Bu konuda Clinton/Gore politikası en baştan Amerikan şirketlerince desteklenmişti. Hükümet seviyesinde ise telekomünikasyon, medya mülkiyeti ve dağıtımı kurallarından kısıtlayıcı şartları kaldırmaya büyük ölçüde dikkat çekilmişti. İlk günlerden beri, Amerikan idaresi, endüstrinin bilgi enfrastrüktürüne ödeme yapması gerektiğini ve hükümetin bu konuda iyileştirici rol oynaması gerektiğini vurgulamıştır. Yüksek seviyede hükümet desteği, Bilgi Altyapısı Çalışma Grubunu oluşturmaya yol açmış ve Amerikan danışma konseyi Ulusal Bilgi Altyapısı, 1993’te Başkan emriyle Amerikan Başkanı’nın Ulusal Bilgi Altyapı İnisiyatifi’nin önerilerini gözden geçirmek için kurulmuştur. Resmi yapılar halk otoriteleri ve özel sektör arasındaki diyalogu koordine etmek için hazırlık yapmaktadırlar. ABD eski başkanı Bill Clinton, bir yazısında ülkesindeki ekonomide yaşanan gelişmenin ve büyümenin yaklaşık üçte birinin bilgi teknolojilerinden kaynaklandığını dile getirmiştir.201 Eski Başkan Yardımcısı Al Gore’de “enformasyon otobanı” perspektifiyle konuya farklı boyut eklemiştir. “Enformasyon otobanı” kavramı, 2 milyar Dolarlık ‘Ulusal Enformasyon Altyapı Programı’nın bir ürünüdür. Program, ABD endüstrisini çok hızlı bilgisayar ve şebekeler aracılıyla yeniden biçimlendiren araçlarla donatmayı öngörmüştür. Amacı “ülkenin Japonlara birdirbir oynatmasını sağlamak’tı.202

Endüstri seviyesinde Amerika’nın ana bilgisayar şirketlerinin belirli idari personeli zaten 1989’da Bilgisayar Sistemleri projesini oluşturmuş ve bu yüzden hükümeti plana dâhil etmek suretiyle iyi biçimde konuşlandırılmıştır. Bu liderler, Ulusal Bilgi Altyapısının onlar için yaratacağı sadece ulusal değil, aynı zamanda küresel de olan eşsiz muazzam iş fırsatlarını kolayca fark etmişlerdir. İstek üzerine video gibi belli başlı yüksek düzeydeki tüketici uygulamaları, bu yeni geniş bantlı enfrastrüktüre devredilen servislere büyük bir pazar sağlayabilir. Endüstri bazında bilişim teknoloji istihdamına baktığımızda; özellikle 1990–1998203 yılları arasında bilişim istihdamına en büyük katkıyı bilişim teknolojileri üretim endüstrisi vermiştir. En hızlı artışı ise yazılım ve bilgisayar hizmetleri endüstrisi göstermiştir.

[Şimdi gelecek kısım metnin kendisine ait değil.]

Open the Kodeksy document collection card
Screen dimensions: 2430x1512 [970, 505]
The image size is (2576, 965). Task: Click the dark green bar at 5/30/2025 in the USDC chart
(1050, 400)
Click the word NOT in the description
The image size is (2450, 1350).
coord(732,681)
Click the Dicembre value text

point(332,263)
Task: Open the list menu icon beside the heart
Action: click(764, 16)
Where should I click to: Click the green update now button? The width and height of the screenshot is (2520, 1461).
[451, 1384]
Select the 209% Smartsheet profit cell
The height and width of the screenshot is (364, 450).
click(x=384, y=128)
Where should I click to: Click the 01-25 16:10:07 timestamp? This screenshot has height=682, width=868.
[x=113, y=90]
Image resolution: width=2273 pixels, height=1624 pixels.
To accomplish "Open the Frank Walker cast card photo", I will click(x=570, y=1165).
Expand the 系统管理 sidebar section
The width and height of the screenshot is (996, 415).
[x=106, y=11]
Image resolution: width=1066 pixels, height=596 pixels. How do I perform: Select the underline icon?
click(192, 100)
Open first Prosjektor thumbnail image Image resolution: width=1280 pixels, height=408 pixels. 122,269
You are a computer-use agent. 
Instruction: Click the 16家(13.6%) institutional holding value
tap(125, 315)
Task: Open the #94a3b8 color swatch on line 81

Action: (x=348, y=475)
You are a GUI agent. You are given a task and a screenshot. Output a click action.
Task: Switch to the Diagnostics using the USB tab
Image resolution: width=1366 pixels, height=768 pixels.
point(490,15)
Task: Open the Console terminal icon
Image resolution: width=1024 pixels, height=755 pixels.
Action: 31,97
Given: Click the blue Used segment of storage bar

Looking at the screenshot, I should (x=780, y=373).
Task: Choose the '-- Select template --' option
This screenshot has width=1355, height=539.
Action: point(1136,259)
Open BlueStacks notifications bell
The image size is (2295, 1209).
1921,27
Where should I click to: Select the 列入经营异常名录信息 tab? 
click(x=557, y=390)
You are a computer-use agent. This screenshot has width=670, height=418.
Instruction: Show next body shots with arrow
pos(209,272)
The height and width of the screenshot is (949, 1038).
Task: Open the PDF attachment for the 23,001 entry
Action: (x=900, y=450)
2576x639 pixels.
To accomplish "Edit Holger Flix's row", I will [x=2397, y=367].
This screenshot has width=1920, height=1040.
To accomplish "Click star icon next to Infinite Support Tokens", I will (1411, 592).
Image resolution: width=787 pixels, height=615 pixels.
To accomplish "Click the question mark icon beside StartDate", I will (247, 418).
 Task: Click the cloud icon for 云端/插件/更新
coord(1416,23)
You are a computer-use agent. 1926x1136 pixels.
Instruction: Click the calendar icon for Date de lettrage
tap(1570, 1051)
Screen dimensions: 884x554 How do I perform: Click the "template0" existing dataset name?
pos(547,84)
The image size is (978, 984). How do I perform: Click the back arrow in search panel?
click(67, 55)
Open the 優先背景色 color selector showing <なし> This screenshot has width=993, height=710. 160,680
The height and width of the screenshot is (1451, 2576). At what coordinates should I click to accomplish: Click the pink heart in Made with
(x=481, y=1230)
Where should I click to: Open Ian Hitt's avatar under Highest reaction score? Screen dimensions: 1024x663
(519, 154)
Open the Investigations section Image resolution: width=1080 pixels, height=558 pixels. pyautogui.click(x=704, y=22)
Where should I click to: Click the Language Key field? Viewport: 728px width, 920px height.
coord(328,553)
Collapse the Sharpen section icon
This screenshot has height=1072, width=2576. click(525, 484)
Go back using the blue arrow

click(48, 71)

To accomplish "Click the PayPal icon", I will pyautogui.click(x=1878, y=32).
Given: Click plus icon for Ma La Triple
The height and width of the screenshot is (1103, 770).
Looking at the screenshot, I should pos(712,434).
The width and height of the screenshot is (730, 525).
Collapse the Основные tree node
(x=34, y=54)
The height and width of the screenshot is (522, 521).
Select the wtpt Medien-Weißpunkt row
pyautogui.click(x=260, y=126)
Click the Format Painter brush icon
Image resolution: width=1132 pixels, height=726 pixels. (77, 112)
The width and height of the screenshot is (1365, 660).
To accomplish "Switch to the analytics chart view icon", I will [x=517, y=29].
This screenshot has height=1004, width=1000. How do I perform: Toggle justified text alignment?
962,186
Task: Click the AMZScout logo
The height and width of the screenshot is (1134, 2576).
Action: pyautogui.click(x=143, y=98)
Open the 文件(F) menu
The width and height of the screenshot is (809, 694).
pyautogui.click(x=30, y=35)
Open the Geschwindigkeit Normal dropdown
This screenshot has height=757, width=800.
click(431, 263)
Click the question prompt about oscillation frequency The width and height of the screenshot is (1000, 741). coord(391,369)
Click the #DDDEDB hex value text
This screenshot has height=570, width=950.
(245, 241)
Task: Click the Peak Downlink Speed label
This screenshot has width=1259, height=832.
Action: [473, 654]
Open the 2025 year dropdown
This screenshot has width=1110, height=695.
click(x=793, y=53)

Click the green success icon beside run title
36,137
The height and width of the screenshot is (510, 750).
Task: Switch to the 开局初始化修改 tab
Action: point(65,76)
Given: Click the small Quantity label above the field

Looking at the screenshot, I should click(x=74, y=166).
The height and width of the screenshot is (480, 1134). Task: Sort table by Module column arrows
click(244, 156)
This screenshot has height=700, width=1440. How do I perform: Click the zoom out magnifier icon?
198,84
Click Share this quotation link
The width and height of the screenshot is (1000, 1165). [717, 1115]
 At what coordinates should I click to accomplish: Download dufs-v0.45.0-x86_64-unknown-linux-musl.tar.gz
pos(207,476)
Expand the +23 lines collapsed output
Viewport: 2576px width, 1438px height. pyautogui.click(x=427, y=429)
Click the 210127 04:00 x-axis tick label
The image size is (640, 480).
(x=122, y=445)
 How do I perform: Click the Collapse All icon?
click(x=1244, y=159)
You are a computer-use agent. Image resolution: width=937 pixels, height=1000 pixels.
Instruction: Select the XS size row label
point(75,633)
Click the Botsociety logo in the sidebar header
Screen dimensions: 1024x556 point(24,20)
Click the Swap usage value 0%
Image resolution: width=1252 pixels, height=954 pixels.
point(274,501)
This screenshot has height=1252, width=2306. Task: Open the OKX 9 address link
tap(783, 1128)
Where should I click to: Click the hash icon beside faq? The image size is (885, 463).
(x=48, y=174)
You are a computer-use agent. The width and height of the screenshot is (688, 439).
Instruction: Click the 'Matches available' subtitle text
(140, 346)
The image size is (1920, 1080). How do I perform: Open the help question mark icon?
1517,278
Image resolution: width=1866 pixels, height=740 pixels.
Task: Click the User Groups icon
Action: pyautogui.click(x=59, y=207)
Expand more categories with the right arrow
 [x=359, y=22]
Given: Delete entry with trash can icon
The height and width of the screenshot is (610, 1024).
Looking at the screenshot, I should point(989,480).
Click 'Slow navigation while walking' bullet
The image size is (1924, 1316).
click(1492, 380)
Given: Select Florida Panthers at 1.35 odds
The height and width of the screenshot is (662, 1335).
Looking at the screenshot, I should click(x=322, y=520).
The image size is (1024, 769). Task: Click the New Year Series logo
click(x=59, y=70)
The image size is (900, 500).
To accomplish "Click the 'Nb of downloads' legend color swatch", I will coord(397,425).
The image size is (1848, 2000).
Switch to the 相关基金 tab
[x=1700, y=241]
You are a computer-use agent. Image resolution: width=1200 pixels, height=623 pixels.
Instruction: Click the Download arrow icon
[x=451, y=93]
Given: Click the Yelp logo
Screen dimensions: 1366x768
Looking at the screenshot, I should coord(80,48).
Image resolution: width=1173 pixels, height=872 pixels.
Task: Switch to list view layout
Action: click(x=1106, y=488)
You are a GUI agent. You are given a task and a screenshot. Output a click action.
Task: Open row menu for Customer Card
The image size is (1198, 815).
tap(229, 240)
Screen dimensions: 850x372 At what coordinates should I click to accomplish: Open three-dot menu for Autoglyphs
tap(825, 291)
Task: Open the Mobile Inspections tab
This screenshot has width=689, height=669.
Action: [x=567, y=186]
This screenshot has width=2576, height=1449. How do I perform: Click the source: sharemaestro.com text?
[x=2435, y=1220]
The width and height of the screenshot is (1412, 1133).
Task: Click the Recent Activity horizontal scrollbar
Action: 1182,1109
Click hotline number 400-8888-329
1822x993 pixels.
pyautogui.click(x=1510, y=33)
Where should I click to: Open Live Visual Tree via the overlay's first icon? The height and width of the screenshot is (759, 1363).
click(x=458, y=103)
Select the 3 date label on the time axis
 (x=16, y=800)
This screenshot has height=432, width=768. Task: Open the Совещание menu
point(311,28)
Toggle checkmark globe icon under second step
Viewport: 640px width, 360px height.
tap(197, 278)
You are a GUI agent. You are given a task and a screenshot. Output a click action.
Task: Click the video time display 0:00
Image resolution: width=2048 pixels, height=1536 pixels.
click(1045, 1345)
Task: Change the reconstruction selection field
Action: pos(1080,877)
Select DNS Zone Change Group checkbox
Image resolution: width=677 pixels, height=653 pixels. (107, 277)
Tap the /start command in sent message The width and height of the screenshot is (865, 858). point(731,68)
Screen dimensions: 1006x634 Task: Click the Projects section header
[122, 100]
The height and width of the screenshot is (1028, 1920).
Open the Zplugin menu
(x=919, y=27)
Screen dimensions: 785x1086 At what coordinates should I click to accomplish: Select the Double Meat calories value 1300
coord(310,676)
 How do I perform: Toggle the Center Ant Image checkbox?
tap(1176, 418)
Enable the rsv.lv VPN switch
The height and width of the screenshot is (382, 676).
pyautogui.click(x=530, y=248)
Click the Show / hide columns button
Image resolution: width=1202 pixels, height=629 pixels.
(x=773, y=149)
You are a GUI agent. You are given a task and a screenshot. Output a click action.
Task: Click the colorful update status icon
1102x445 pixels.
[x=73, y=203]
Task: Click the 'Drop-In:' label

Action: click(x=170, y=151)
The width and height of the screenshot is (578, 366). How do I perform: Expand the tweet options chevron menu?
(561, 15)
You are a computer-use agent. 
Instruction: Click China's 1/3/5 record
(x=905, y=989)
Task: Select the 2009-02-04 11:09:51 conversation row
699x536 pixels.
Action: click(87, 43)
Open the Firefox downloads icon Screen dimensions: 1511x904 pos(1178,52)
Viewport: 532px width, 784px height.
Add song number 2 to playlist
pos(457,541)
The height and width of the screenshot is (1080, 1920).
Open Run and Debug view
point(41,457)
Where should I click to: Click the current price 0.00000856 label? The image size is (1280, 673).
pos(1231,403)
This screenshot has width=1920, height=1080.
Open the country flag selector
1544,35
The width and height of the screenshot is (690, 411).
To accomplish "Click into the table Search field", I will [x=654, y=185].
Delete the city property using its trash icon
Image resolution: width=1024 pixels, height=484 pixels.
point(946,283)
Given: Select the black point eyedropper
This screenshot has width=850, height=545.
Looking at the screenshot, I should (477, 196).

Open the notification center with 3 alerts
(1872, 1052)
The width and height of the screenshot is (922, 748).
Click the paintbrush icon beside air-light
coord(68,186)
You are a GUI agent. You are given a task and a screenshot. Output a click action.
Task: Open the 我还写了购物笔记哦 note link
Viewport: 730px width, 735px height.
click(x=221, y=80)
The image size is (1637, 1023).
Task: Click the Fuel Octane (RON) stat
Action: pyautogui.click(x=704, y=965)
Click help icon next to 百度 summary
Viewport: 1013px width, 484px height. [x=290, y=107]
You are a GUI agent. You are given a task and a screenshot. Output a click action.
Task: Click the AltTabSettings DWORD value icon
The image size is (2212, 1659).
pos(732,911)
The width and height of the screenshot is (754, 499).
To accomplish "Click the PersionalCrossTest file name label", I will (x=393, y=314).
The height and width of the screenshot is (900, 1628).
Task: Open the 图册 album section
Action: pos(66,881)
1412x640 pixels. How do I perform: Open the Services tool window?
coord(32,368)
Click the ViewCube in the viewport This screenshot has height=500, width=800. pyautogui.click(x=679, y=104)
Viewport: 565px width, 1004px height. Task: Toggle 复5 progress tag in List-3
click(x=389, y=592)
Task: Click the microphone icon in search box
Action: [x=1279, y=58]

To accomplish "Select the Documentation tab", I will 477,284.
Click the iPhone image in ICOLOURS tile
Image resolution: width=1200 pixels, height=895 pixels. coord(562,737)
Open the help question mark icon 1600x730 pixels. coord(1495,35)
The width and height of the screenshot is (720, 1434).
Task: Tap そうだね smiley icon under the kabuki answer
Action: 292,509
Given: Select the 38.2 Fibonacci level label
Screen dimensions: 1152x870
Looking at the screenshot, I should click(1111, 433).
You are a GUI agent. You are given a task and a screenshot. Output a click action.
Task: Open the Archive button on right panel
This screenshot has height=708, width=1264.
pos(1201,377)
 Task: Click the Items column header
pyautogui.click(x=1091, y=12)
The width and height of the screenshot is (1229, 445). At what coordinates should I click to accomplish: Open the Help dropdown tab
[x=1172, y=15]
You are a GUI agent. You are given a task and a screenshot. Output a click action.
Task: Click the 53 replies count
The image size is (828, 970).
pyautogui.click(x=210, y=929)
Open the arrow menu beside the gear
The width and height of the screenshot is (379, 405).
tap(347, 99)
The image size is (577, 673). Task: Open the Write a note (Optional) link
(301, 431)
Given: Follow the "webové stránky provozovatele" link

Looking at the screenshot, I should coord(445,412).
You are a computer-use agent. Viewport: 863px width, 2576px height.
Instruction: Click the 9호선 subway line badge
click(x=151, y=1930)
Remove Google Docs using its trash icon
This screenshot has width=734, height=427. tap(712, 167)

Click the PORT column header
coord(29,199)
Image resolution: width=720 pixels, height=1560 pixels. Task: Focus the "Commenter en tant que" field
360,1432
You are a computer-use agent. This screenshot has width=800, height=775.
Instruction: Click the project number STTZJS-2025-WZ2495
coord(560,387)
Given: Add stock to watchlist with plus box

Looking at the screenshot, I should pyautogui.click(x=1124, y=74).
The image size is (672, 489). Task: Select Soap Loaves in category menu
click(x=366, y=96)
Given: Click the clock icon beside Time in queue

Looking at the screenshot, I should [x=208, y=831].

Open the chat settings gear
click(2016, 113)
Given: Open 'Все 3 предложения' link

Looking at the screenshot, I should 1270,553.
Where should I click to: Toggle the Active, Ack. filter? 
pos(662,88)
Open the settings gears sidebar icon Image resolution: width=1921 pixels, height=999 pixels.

201Hakan Barut, a.g.e, s.31.

202 Heather Menzıes, Siber Uzayda Kapitalizme Karşı Mücadele, Enformasyon Otobanı, Post-endüstriyel

Ekonomi ve Halk (Robert W. McChesney, Ellen Meiksins Wood, John Bellamy Foster, a.g.e.), s.108.

Ulusal Bilgi Altyapısı, test ortamından kısmi fon ile desteklenerek yüksek hızdaki bilgi altyapısına giriş için ticari imalar test etmektedir. Bu tip alanlarda, anında üretim ve dağıtım, elektronik yayın, uzaktan ortak çalışma ve ulusal veya küresel temelde iş bağlantıları kur’a gibi pilot uygulamalar yer almaktadır.

Bilgi toplumuna geçiş süresi Amerika’da pürüzsüz yaşanmamıştır. 23 milyar Amerikan Dolar’ı değerindeki tamamlanmamış TCI/Bell Atlantik birleşimi gibi büyük iş ortaklıkları bile BİT’de vuku bulmuştur. Tamamlanan projeler de finansal anlamda başarılı olup olamayacaklarına dair bir garanti verememektedirler. Partnerlerin hisse senedi değerleri kimi ortaklıklarda rahatsız edici derecede füzyon ilanlarını takip etmeye eğilimlidirler. Amerikan şirketlerindeki düzenleyici konulara dair belirsizlikler yüksek düzeyde olabilmektedir. Düzenlemelerle ilişkili çakışan pozisyonlar görülebilmektedir. Federal İletişim Komisyonu’ndan gelen kablolu tv ücretlerini düşürme gibi hükümler planlı kimi stratejik ortaklıklarda olumsuz bir etki yaratmıştır. ABD adli sisteminden gelen anti rekabetçi hükümler ve federal kanuna aykırı veya umuma zararlı hareketlere karşı tetikte olan kimse veya makamlar, daha büyük şirketlerin Bilgi Toplumuna kendi geleneksel uzmanlık alanları dışında katılımı fayda sağlayabilecekken ilerleme hızını yavaşlatmıştır. Yine de Amerika, Bilgi ve İletişim Teknolojileri ile alakalı alanlarda son derece düzenli bir otorite olarak durmaktadır.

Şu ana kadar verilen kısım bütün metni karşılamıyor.